Cheating of the public by unauthorised money changers, including ones that loiter in or near casino premises, accounted for most gaming-related fraud cases probed by Macau police in 2023, said the city’s Secretary for Security, Wong Sio Chak (pictured, centre) in an annual crime statistics press briefing on Wednesday.

An aggregate 257 gaming-related fraud cases were subject to police investigation in 2023, up 198.8 percent year-on-year, but down by 43.6 percent from the pre-pandemic trading year of 2019.

Since casino-market recovery from early last year, unauthorised money changers had become “more active”, said the security official. Among a variety of crimes stemming from such activities, fraud had been foremost, stated Mr Wong.

Frauds committed by such people against the public accounted for a total of 240 crime cases during 2023, up by 122.2 percent year-on-year, said the security chief, citing information from the city’s Judiciary Police.

Secretary Wong stated that “these frauds mostly involve the use of practice [bank-staff training] banknotes or bogus remittance” pledges, to trick people.

Fighting illicit money exchange remains a “key” task for the police, remarked Mr Wong. He added that his department would continue to work with the city’s casino operators, by strengthening police patrol activity.

Macau police have also been working with their counterparts on the Chinese mainland to probe the origin and capital flow of the illicit money exchange operations identified in Macau, Mr Wong also noted in the briefing.

Such activity had emerged in Macau “in the second half of 2018”, said the security official.

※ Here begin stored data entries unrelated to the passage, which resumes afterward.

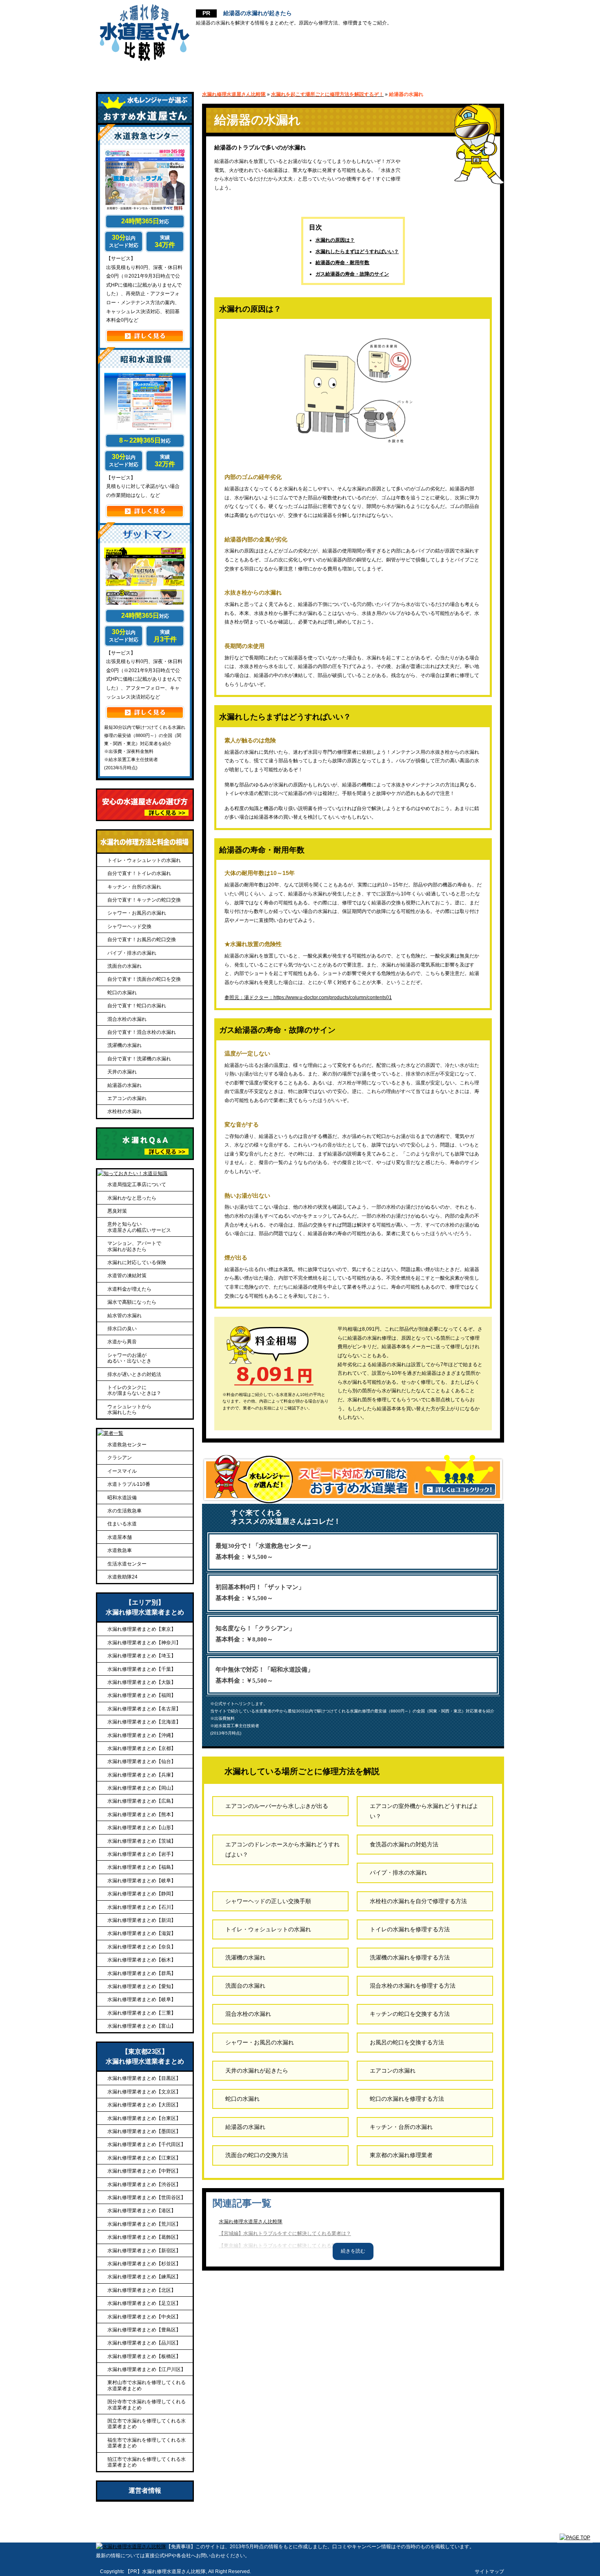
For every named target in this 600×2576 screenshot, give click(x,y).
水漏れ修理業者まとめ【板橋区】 (144, 2356)
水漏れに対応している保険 (136, 1262)
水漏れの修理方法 (392, 73)
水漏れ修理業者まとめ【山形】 (141, 1827)
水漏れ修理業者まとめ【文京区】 (144, 2092)
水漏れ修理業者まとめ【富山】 (141, 2026)
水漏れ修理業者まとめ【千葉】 (141, 1669)
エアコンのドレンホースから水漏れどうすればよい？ (282, 1849)
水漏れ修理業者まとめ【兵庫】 (141, 1775)
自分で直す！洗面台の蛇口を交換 (144, 979)
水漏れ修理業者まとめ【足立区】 (144, 2303)
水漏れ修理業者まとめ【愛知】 (141, 1986)
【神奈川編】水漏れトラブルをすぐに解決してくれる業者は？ (287, 2257)
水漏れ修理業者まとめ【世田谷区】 (146, 2197)
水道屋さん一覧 (314, 73)
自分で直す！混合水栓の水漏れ (141, 1032)
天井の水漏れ (122, 1072)
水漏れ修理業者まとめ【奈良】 (141, 1947)
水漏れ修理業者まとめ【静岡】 (141, 1894)
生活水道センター (127, 1564)
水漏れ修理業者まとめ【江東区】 (144, 2158)
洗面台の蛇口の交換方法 (256, 2155)
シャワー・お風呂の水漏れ (259, 2042)
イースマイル (122, 1471)
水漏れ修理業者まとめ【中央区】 (144, 2317)
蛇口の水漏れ (242, 2098)
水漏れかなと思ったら (131, 1198)
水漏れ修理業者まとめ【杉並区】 (144, 2264)
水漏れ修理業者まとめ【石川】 (141, 1907)
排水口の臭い (122, 1328)
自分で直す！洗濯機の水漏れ (139, 1059)
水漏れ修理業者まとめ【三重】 (141, 2013)
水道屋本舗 (119, 1537)
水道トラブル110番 (128, 1484)
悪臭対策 (117, 1211)
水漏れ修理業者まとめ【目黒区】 (144, 2078)
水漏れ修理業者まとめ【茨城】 (141, 1841)
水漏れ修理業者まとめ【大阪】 (141, 1682)
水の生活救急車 (124, 1511)
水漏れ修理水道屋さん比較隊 (250, 2221)
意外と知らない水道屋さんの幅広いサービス (139, 1227)
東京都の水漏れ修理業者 (401, 2155)
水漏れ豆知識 (468, 73)
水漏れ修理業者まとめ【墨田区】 (144, 2131)
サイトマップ (489, 2571)
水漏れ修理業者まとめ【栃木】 (141, 1960)
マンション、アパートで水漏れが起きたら (134, 1246)
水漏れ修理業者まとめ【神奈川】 (144, 1642)
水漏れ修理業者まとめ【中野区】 (144, 2171)
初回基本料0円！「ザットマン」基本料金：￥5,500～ (260, 1592)
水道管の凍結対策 (127, 1275)
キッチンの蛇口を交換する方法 (410, 2013)
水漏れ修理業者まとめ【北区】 (141, 2290)
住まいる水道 (122, 1524)
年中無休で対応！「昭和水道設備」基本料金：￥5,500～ (264, 1675)
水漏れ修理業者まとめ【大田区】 (144, 2105)
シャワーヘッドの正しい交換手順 (268, 1901)
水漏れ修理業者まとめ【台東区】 (144, 2118)
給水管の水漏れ (124, 1315)
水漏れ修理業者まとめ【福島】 (141, 1867)
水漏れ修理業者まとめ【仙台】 (141, 1761)
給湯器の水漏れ (245, 2127)
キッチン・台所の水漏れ (401, 2127)
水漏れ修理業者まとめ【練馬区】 (144, 2277)
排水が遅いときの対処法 (134, 1374)
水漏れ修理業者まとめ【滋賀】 (141, 1933)
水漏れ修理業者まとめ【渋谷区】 (144, 2184)
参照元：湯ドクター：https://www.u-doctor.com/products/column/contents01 (308, 997)
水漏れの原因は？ (335, 240)
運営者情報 (145, 2490)
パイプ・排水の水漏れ (398, 1872)
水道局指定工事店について (136, 1184)
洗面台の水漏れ (245, 1985)
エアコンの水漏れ (393, 2070)
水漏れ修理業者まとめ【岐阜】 (141, 1881)
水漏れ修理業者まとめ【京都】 (141, 1748)
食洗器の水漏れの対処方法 (404, 1844)
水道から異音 (122, 1342)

He also remarked: “That was after the mainland authorities tightened the conditions for people to cash out from their [mainland-issued] UnionPay cards… and the ATMs surrounding casinos here also started to require facial recognition” for customers to withdraw their money.

Mr Wong added: “That’s how the market for it [illicit currency swap] emerged, because cash access here became more limited.”

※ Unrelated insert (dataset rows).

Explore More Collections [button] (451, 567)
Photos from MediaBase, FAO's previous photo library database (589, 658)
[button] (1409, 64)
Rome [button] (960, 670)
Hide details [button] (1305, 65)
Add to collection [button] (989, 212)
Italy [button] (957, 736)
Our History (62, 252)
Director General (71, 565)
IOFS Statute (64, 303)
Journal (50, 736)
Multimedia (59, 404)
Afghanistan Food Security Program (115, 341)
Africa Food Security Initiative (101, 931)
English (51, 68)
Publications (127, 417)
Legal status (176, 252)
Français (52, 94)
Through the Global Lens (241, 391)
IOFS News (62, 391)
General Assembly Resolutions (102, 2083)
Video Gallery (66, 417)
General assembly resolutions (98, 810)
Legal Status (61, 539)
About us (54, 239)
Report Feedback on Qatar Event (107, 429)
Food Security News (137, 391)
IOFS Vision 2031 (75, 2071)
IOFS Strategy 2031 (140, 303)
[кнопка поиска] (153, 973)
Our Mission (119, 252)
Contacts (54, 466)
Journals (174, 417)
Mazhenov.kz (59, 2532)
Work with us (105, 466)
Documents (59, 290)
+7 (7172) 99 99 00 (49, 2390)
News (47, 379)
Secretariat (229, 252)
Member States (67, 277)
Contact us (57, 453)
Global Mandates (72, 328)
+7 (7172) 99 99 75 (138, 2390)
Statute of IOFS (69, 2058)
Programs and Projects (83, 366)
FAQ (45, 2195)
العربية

The Macau police subsequently observed a “huge jump” in reports of illicit money exchange activities in the city. Circa “7,000” cases related to this trade were probed in 2019, Mr Wong said.

The Chinese province of Jiangxi had been identified, since 2019, as a key source of illicit money exchange traders, said Mr Wong, citing Macau-mainland investigations.

Mainland law enforcement “actually deployed” staff “in Zhuhai… so that they can work with us to send back” the illicit money traders investigated in Macau, Mr Wong noted to the press. Zhuhai, in Guangdong province, is the nearest mainland city to Macau, and a gateway for many of Macau’s visitors arriving via overland routes.

In 2023, the Macau authorities “intercepted” 11,870 illicit money exchange traders. They also liaised with the Macau gaming regulator, the Gaming Inspection and Coordination Bureau, to ban 2,048 people linked to those activities from entering the city’s casinos.

The police lodged investigations into a total of 1,107 gaming-related cases last year. Of those cases, frauds, thefts, usury and unlawful detentions all saw decline in numbers from 2019, Mr Wong stated.

Compared with 2019, the police also observed that Macau’s gaming-related offences had shifted from the “serious” crimes of usury and unlawful detention, while thefts have become more common.

“Usury and unlawful detention cases accounted for 43.9 percent of the total [gaming-related] crimes in 2019, and it then decreased to 13.7 percent in 2023. Meanwhile, thefts and illegitimate appropriation accounted for 15.4 percent of all [gaming-related] crimes in 2019, and increased to 31.5 percent in 2023,” Mr Wong explained.